2. Discuss implications of epigenetic mechanisms of disease for intergenerational effects on health disparities, as well as for interventions designed to address health disparities.
Epigenetic mechanisms of disease significantly impact the intergenerational effects on health disparities as well as the intervention designed to address these health disparities. Exposure to stressful environments during prenatal period or during childhood can result in permanent epigenetic changes which in turn can result in different expression of genes, ultimately resulting in worse health outcomes. For example, in the article by Barcelona de Mendoza, it was shown that there are significant epigenetic associations between disease-associated genes (e.g., schizophrenia, bipolar disorder, and asthma) and
perceived discrimination in African American women. These epigenetic changes can be transmitted to subsequent generations resulting in a vicious cycle of worsening intergenerational health disparities. One important aspect of the impact of epigenetic mechanisms of disease on intergenerational effects of health disparities is that the interventions designed to address health disparities may take generations to be show their full beneficial effects considering that many of these epigenetic changes happen in prenatal or early childhood periods. Therefore, these interventions should be started early in life and continued across generations.

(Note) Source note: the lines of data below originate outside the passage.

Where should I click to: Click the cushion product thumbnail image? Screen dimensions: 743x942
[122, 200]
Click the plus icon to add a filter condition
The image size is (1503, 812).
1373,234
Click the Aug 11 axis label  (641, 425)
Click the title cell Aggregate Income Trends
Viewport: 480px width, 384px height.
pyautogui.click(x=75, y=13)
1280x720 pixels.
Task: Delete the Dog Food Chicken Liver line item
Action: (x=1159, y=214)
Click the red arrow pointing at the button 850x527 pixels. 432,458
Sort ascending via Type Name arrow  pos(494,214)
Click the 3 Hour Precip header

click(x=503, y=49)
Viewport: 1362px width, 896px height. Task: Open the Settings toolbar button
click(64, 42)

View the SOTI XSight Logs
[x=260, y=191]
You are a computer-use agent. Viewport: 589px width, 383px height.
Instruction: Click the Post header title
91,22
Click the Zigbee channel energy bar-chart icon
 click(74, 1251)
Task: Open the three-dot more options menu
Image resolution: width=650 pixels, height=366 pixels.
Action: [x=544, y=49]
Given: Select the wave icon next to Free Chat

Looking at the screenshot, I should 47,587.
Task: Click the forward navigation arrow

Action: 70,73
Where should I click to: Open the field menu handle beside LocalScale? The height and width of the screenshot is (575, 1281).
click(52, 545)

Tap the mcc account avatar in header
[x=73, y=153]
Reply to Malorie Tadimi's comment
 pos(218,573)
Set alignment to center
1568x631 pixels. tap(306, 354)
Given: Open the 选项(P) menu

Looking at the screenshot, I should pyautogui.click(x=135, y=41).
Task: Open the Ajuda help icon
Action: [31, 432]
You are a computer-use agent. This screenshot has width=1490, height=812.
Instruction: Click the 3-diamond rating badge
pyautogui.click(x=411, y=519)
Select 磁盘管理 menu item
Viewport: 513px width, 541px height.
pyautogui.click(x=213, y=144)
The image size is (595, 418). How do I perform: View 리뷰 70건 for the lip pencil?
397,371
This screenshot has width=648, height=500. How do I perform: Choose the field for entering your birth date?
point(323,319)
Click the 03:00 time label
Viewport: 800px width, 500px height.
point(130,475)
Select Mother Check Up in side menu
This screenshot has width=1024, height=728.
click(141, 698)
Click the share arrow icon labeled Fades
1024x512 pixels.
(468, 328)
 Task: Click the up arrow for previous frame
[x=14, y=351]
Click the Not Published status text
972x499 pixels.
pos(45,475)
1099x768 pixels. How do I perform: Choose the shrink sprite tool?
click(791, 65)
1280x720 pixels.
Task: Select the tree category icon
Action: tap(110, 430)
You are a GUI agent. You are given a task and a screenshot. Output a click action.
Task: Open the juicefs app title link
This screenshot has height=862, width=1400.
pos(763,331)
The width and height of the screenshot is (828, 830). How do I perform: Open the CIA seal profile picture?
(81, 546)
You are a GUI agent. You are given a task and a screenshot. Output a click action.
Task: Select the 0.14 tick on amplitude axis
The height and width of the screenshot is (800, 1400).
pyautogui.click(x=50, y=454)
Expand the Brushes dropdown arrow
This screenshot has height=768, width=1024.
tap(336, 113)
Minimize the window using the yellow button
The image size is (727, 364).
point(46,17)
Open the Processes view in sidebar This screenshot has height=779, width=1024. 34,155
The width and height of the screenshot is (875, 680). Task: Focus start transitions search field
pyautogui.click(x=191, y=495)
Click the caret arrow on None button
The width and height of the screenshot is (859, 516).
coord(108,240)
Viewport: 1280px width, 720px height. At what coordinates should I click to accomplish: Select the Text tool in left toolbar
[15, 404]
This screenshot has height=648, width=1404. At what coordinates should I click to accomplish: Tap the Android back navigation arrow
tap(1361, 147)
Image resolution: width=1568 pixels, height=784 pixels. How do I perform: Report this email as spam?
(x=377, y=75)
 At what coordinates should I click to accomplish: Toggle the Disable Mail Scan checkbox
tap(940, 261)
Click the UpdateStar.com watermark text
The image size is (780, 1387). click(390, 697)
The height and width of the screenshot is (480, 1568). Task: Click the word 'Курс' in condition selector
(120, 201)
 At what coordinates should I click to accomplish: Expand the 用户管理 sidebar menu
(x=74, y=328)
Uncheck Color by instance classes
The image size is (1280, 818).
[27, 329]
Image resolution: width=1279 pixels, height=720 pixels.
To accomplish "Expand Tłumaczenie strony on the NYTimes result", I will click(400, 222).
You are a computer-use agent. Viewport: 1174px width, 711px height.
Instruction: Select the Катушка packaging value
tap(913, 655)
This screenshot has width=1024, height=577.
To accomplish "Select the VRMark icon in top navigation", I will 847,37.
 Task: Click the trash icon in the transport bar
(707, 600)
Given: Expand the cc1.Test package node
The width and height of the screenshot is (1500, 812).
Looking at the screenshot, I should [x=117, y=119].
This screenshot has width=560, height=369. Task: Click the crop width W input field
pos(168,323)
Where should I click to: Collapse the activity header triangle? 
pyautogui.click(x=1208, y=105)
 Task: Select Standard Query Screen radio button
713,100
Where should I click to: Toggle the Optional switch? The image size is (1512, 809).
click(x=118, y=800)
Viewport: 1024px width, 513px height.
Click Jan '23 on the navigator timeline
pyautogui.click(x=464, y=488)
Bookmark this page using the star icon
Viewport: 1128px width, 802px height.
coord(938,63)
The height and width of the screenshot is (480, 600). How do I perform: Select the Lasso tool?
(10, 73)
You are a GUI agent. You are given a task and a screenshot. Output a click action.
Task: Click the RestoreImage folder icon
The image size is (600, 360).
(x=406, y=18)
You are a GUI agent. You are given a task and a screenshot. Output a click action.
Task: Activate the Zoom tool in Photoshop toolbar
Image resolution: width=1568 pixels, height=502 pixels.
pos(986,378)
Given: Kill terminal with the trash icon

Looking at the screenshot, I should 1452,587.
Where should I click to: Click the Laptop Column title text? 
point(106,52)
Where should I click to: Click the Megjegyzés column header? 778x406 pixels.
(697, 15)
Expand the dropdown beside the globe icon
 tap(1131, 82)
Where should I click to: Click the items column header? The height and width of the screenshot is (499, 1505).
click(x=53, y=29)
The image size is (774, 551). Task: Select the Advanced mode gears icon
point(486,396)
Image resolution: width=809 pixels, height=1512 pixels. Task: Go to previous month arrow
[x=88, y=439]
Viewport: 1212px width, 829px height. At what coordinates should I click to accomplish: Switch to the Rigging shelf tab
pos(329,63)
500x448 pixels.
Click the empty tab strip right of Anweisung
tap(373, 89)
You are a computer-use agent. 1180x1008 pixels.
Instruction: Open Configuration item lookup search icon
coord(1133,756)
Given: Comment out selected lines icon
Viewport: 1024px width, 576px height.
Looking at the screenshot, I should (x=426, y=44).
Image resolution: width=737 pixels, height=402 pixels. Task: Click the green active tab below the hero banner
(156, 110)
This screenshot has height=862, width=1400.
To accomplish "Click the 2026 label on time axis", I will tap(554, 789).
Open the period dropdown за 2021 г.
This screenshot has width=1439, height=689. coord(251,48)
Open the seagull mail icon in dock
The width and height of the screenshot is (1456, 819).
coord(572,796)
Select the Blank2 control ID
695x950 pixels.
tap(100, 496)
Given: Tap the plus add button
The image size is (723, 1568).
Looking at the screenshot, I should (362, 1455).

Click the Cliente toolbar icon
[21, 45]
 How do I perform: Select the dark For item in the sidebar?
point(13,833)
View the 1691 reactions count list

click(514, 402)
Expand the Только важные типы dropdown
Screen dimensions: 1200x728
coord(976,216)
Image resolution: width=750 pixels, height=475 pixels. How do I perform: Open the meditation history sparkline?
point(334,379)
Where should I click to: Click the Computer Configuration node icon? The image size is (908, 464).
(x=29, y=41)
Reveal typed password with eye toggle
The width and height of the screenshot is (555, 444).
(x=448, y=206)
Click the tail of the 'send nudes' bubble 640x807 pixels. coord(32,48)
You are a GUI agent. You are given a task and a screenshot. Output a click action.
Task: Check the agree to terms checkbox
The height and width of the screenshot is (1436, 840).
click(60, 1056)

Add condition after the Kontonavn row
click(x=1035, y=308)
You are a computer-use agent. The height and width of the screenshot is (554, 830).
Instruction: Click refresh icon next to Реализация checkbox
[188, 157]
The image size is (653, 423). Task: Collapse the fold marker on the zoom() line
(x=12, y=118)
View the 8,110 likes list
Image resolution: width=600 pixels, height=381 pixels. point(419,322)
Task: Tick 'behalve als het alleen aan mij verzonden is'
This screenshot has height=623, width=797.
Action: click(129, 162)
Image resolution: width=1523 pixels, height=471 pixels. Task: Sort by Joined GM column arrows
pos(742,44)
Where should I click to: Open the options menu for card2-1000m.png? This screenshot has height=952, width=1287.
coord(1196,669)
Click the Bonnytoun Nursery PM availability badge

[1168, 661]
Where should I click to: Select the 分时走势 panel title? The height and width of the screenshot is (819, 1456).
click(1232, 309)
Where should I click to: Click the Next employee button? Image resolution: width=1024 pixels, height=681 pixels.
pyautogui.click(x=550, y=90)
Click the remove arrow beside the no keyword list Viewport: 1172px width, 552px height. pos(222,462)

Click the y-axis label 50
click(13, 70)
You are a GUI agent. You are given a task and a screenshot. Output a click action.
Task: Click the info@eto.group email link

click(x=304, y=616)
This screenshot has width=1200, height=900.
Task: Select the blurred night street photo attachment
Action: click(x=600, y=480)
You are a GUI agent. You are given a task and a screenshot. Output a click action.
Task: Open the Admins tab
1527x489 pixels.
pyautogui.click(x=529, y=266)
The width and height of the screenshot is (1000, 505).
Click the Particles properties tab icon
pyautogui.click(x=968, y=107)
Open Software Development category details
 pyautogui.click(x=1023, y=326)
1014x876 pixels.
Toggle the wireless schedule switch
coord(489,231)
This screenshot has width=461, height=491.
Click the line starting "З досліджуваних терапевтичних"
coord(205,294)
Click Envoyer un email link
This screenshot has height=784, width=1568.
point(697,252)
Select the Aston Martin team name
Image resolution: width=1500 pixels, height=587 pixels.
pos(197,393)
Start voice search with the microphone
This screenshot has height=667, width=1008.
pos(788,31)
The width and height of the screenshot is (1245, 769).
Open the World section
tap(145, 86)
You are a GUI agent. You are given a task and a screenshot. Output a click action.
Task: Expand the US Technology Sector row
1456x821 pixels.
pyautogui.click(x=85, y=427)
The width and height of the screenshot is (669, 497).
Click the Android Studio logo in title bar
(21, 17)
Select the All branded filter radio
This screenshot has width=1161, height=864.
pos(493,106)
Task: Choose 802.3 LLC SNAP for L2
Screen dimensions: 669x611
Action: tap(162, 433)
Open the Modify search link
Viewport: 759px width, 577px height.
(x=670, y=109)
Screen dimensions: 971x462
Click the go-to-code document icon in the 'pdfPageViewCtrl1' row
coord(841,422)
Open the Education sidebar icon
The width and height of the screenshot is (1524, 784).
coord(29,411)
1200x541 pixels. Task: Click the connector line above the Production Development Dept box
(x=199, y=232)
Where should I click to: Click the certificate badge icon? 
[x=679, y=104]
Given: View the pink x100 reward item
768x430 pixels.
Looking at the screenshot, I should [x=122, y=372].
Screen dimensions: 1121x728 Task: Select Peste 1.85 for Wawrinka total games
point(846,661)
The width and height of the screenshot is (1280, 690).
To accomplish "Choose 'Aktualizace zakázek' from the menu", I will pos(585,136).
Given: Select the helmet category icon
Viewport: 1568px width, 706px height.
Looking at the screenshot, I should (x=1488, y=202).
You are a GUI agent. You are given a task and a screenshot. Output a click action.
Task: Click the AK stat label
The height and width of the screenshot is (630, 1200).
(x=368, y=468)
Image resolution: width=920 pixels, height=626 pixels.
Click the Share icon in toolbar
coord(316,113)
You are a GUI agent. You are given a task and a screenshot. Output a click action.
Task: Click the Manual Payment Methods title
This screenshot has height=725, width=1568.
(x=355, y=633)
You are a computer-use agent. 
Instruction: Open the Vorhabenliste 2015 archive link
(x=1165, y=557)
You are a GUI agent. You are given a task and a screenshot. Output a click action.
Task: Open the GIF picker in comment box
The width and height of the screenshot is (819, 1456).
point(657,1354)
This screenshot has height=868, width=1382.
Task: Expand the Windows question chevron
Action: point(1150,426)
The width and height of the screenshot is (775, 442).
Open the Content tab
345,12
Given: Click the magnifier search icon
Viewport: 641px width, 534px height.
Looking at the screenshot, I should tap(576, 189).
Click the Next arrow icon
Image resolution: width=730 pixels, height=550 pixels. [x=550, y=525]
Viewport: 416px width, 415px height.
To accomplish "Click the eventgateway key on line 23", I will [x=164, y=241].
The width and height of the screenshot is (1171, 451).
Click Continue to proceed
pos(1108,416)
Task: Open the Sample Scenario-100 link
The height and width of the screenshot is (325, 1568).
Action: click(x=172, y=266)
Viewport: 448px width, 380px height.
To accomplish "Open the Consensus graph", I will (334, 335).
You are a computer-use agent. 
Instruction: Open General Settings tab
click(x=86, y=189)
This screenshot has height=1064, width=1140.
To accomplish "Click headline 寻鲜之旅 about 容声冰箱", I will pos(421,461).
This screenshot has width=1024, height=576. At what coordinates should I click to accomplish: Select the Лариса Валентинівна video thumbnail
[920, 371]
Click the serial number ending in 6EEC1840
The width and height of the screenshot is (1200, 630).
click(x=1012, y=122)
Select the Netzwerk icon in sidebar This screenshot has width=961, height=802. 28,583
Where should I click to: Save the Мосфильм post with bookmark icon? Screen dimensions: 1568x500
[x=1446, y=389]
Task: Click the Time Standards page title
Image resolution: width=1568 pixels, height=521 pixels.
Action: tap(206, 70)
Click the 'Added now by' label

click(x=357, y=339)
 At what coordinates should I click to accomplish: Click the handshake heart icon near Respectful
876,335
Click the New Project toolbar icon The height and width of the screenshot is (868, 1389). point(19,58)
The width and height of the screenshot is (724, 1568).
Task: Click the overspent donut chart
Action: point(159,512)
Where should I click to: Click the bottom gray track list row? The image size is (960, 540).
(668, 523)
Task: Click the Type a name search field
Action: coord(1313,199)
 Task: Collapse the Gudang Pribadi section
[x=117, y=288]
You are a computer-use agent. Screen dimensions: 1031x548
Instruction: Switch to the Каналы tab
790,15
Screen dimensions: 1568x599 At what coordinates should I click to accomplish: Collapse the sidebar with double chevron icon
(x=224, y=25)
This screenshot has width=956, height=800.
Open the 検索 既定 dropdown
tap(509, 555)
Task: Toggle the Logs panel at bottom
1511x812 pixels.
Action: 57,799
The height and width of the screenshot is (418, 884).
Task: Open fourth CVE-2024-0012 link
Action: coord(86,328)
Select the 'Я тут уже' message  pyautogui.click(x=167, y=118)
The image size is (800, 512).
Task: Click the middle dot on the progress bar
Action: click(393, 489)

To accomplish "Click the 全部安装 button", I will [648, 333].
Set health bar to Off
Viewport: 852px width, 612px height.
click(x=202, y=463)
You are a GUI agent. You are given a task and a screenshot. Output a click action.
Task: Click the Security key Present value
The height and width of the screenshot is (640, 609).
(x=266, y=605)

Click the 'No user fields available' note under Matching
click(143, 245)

3. Discuss how the findings in the Robinette paper relate to socioecological model we are using in this course – e.g. briefly describe how the different levels displayed in this model are related to each other in this paper.
In the paper by Robinette et al, it’s shown that people living in lower income neighborhood have higher allostatic load. Low income neighborhood in this study is a surrogate for the economic and social disparities and allostatic load is a measure posited to capture the cumulative effect of these stressors on wean and tear of the body. Several factors associated with living in low socioeconomic neighborhoods contribute to this increased allostatic load including higher rate of crime and violence which results in an unsafe environment that prevents residents of these neighborhoods from outdoor activities and social gatherings and therefore, result in higher levels of stress and isolation. Access to healthy food like fruits and vegetables in these neighborhoods could be hard and lack of job opportunities can result in worsening economic disparities and in result lower rate of access to medical care. All these factors associated with living in a low socioeconomic neighborhood can interact with each other and result in higher allostatic load and worse health outcomes. These results show the similar paradigm that was shown by our model: behavioral factors and medical care that patients receive which is in turn is influenced by working and living conditions of individual in context of economic and social disparities interacts with biologic and genetic factors and over time result in disparities in health outcomes.